Stored items
────────────────
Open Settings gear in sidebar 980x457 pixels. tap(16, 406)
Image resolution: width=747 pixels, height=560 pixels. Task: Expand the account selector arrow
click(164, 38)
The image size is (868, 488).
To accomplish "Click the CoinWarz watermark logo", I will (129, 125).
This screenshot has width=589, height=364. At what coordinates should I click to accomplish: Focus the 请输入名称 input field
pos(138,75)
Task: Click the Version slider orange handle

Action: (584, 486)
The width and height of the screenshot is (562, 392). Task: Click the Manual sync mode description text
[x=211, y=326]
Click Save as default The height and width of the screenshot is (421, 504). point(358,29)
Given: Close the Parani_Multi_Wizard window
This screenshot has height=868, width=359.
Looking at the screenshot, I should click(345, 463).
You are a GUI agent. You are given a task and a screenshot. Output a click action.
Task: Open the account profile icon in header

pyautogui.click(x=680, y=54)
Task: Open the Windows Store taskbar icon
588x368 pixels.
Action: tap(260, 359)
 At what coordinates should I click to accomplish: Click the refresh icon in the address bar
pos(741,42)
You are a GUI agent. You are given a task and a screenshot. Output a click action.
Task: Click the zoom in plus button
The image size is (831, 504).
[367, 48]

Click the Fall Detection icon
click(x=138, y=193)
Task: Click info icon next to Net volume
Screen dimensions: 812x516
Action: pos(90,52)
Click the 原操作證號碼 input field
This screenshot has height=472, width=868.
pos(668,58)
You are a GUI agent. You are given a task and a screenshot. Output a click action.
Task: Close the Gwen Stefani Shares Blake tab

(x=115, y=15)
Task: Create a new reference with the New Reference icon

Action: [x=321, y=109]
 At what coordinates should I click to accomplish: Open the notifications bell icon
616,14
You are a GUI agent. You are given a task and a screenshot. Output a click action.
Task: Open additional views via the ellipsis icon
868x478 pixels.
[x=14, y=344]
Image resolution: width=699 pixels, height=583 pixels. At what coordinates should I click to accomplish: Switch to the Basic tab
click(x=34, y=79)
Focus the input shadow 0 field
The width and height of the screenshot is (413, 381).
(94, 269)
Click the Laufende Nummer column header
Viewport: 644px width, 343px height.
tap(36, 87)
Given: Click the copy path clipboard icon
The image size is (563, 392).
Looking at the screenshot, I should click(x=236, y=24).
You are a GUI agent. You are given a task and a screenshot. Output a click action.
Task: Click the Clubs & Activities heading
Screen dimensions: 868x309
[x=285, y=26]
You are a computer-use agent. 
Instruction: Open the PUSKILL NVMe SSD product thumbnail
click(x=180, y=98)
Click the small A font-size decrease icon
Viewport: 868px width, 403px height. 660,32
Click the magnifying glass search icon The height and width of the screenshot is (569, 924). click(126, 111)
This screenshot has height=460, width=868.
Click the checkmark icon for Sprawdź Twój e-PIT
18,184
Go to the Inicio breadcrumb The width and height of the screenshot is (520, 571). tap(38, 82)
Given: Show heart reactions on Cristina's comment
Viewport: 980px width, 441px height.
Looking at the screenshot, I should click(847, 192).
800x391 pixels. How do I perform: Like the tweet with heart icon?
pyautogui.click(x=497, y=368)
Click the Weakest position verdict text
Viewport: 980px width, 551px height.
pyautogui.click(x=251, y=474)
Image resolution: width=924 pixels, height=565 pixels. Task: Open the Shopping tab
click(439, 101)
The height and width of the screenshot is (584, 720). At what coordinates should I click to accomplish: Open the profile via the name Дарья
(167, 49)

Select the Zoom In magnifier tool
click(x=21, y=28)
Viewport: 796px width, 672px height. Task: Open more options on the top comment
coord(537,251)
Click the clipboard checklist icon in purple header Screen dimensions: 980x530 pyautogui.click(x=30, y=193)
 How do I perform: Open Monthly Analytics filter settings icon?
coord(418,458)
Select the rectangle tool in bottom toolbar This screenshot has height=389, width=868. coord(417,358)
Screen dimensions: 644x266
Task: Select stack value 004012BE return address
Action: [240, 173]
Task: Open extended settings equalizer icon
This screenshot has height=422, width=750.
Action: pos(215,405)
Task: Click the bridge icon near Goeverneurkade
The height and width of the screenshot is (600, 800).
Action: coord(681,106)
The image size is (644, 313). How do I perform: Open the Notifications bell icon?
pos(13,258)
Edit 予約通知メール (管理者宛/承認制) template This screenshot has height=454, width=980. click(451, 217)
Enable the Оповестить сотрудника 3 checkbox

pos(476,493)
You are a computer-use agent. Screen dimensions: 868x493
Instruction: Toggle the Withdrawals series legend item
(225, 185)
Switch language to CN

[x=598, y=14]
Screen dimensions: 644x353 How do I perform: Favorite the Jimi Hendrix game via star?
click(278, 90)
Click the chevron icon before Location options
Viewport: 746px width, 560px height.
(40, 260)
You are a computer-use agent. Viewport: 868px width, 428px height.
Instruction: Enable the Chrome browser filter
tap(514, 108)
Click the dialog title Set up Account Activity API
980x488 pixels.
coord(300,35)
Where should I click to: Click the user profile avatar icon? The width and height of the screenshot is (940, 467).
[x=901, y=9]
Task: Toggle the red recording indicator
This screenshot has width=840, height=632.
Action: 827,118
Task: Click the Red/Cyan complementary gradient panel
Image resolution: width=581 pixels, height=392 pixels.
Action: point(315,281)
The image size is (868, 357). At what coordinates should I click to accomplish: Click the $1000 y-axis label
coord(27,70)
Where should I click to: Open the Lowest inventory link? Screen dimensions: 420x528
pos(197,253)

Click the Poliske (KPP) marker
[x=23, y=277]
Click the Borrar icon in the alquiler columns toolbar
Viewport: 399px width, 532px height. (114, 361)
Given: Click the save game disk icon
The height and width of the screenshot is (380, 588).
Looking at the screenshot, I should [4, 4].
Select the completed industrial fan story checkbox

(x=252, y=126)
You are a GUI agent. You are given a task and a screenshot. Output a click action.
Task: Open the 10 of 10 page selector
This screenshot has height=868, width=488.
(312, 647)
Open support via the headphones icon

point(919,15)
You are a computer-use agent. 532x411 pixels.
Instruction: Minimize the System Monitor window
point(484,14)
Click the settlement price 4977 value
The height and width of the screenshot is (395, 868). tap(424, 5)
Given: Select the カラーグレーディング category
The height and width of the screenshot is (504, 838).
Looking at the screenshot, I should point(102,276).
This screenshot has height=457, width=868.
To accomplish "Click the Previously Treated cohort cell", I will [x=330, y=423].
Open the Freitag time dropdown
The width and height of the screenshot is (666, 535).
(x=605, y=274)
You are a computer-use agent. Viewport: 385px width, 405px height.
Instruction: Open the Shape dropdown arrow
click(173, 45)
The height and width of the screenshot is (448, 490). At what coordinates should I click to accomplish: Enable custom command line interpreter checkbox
────────────────
Activity :: Whenever the word "computer" occurs in a line above, copy that line.

Task output ::
You are a computer-use agent. 
You are a computer-use agent. Screen dimensions: 868x493
You are a computer-use agent. Viewport: 868px width, 428px height.
You are a computer-use agent. 532x411 pixels.
You are a computer-use agent. Viewport: 385px width, 405px height.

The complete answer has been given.